Requirement :: The records below are to be transcribed word for word.

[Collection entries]
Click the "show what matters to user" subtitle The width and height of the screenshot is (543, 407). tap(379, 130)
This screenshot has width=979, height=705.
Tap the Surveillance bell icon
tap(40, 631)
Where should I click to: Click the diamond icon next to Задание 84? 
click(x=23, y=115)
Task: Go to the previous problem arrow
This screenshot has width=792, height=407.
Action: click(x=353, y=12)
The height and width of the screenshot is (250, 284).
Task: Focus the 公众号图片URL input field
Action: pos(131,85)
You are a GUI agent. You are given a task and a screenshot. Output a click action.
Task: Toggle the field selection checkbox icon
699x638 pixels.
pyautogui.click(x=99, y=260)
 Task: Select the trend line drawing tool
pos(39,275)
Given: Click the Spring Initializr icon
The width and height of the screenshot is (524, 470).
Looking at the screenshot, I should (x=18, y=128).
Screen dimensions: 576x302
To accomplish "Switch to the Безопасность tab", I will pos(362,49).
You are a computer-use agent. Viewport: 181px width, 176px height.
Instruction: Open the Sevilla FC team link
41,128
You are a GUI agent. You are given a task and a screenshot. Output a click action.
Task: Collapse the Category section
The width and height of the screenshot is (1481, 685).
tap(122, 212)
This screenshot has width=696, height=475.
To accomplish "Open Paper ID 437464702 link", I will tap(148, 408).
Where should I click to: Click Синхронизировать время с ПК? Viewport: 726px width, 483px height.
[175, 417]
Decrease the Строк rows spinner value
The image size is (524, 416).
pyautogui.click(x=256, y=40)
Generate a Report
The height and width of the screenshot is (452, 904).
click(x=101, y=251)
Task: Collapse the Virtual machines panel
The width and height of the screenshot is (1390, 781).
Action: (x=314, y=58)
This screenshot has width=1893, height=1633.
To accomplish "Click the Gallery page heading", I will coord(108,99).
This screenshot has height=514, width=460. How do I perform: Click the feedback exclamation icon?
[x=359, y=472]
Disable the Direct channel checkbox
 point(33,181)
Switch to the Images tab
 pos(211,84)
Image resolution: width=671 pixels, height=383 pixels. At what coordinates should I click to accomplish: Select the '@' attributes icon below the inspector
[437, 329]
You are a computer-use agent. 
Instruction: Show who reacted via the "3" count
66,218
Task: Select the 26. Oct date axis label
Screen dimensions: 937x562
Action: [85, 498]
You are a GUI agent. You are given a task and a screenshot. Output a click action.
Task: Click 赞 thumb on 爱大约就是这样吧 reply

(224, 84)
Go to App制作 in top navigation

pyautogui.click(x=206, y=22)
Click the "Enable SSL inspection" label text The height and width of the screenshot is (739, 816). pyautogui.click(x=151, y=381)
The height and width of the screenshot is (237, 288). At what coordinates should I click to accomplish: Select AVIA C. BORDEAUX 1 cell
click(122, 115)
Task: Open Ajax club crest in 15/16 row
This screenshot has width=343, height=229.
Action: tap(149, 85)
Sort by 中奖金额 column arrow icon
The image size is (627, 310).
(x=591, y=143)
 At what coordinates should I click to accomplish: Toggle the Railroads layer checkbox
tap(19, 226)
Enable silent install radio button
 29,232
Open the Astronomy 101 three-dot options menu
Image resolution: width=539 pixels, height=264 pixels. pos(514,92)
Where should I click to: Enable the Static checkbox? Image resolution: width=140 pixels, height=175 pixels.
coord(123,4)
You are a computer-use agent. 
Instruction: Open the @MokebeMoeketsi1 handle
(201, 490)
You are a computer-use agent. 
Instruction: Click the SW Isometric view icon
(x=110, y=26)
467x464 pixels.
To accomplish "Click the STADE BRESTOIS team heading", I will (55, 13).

Your response ::
Click the "show what matters to user" subtitle The width and height of the screenshot is (543, 407). tap(379, 130)
This screenshot has width=979, height=705.
Tap the Surveillance bell icon
tap(40, 631)
Where should I click to: Click the diamond icon next to Задание 84? 
click(x=23, y=115)
Task: Go to the previous problem arrow
This screenshot has width=792, height=407.
Action: click(x=353, y=12)
The height and width of the screenshot is (250, 284).
Task: Focus the 公众号图片URL input field
Action: pos(131,85)
You are a GUI agent. You are given a task and a screenshot. Output a click action.
Task: Toggle the field selection checkbox icon
699x638 pixels.
pyautogui.click(x=99, y=260)
 Task: Select the trend line drawing tool
pos(39,275)
Given: Click the Spring Initializr icon
The width and height of the screenshot is (524, 470).
Looking at the screenshot, I should (x=18, y=128).
Screen dimensions: 576x302
To accomplish "Switch to the Безопасность tab", I will pos(362,49).
You are a computer-use agent. Viewport: 181px width, 176px height.
Instruction: Open the Sevilla FC team link
41,128
You are a GUI agent. You are given a task and a screenshot. Output a click action.
Task: Collapse the Category section
The width and height of the screenshot is (1481, 685).
tap(122, 212)
This screenshot has width=696, height=475.
To accomplish "Open Paper ID 437464702 link", I will tap(148, 408).
Where should I click to: Click Синхронизировать время с ПК? Viewport: 726px width, 483px height.
[175, 417]
Decrease the Строк rows spinner value
The image size is (524, 416).
pyautogui.click(x=256, y=40)
Generate a Report
The height and width of the screenshot is (452, 904).
click(x=101, y=251)
Task: Collapse the Virtual machines panel
The width and height of the screenshot is (1390, 781).
Action: (x=314, y=58)
This screenshot has width=1893, height=1633.
To accomplish "Click the Gallery page heading", I will coord(108,99).
This screenshot has height=514, width=460. How do I perform: Click the feedback exclamation icon?
[x=359, y=472]
Disable the Direct channel checkbox
 point(33,181)
Switch to the Images tab
 pos(211,84)
Image resolution: width=671 pixels, height=383 pixels. At what coordinates should I click to accomplish: Select the '@' attributes icon below the inspector
[437, 329]
You are a computer-use agent. 
Instruction: Show who reacted via the "3" count
66,218
Task: Select the 26. Oct date axis label
Screen dimensions: 937x562
Action: [85, 498]
You are a GUI agent. You are given a task and a screenshot. Output a click action.
Task: Click 赞 thumb on 爱大约就是这样吧 reply

(224, 84)
Go to App制作 in top navigation

pyautogui.click(x=206, y=22)
Click the "Enable SSL inspection" label text The height and width of the screenshot is (739, 816). pyautogui.click(x=151, y=381)
The height and width of the screenshot is (237, 288). At what coordinates should I click to accomplish: Select AVIA C. BORDEAUX 1 cell
click(122, 115)
Task: Open Ajax club crest in 15/16 row
This screenshot has width=343, height=229.
Action: tap(149, 85)
Sort by 中奖金额 column arrow icon
The image size is (627, 310).
(x=591, y=143)
 At what coordinates should I click to accomplish: Toggle the Railroads layer checkbox
tap(19, 226)
Enable silent install radio button
 29,232
Open the Astronomy 101 three-dot options menu
Image resolution: width=539 pixels, height=264 pixels. pos(514,92)
Where should I click to: Enable the Static checkbox? Image resolution: width=140 pixels, height=175 pixels.
coord(123,4)
You are a computer-use agent. 
Instruction: Open the @MokebeMoeketsi1 handle
(201, 490)
You are a computer-use agent. 
Instruction: Click the SW Isometric view icon
(x=110, y=26)
467x464 pixels.
To accomplish "Click the STADE BRESTOIS team heading", I will (55, 13).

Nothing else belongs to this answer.